To pull this off without getting banned immediately, the attackers reportedly used what are known as “hydra cluster” proxy services. These services mask the origin of the internet traffic, allowing the labs to bypass regional restrictions and terms of service that normally block users in China from accessing Claude. It’s a sophisticated way of making 16 million requests look like they are coming from thousands of distinct, legitimate users rather than a few centralized server farms.
The scale here is critical. By feeding these millions of questions and answers into their own models, these labs can effectively clone the behavior and reasoning patterns of Claude without needing the massive computational resources or proprietary datasets Anthropic used to build it in the first place.
Who was stealing what data?
Not all the accused labs were after the same thing. The breakdown of the attack reveals exactly where each competitor felt they were lagging behind.
MiniMax appears to be the most aggressive offender. They generated 13 million queries—the vast majority of the traffic—specifically targeting agentic coding and tool use. Perhaps most shockingly, Anthropic noted that MiniMax pivoted to a new Claude model within just 24 hours of its release, suggesting a highly agile, automated extraction pipeline.
Moonshot AI generated about 3.4 million queries. Their focus was different; they were reportedly mining data on agentic reasoning, coding, and computer vision.
DeepSeek, a name already familiar to US lawmakers, used a smaller volume of queries (around 150,000). Interestingly, they focused on extracting “reasoning chains” and, ironically, censorship-compliant responses.
Anthropic stated clearly that these illicitly distilled models “lack necessary safeguards,” meaning the safety training Anthropic painstakingly applies to Claude is being stripped away or bypassed in the clone models.

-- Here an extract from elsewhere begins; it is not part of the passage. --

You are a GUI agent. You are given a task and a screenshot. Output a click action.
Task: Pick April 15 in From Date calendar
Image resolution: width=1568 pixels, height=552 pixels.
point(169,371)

How does this impact the US chip war?
This news lands at a pivotal moment for US trade policy. In January 2026, the Trump administration made the controversial decision to allow exports of Nvidia’s powerful H200 chips to China, albeit with a steep 25% tariff. The logic was to keep American companies like Nvidia profitable while taxing the competition.
However, these revelations undermine the idea that hardware controls alone can stop China’s AI progress. If Chinese labs can simply “distill” the intelligence of US models, they may not need as much raw compute power to achieve state-of-the-art results. This has emboldened critics of the administration’s policy.

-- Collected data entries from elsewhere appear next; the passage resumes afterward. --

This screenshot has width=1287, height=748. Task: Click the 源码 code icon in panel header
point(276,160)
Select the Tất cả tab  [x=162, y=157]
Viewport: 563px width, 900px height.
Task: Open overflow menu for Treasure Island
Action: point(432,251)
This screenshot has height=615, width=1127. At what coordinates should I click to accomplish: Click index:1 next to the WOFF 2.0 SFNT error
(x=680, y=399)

Senators Pete Ricketts and Chris Coons have introduced the bipartisan “SAFE CHIPS Act,” which seeks to codify stricter export bans for the next 30 months. Senator Ricketts didn’t mince words, stating, “Denying Beijing access to these AI chips is essential to our national security.” The argument is gaining weight: if the software barrier is porous, the hardware barrier needs to be a fortress.
The Real Story
The significance of this breach isn’t just about intellectual property theft; it’s a signal that the “moat” around frontier AI models is evaporating. If a competitor can clone a model’s capabilities simply by querying its API, the business model of selling access to “super-intelligence” becomes incredibly fragile. This forces US companies into a defensive crouch, likely leading to draconian “Know Your Customer” (KYC) protocols that will make it much harder for legitimate developers and open-source researchers to access top-tier models. The era of open API access is likely ending, replaced by a walled garden where only vetted entities get the keys to the kingdom.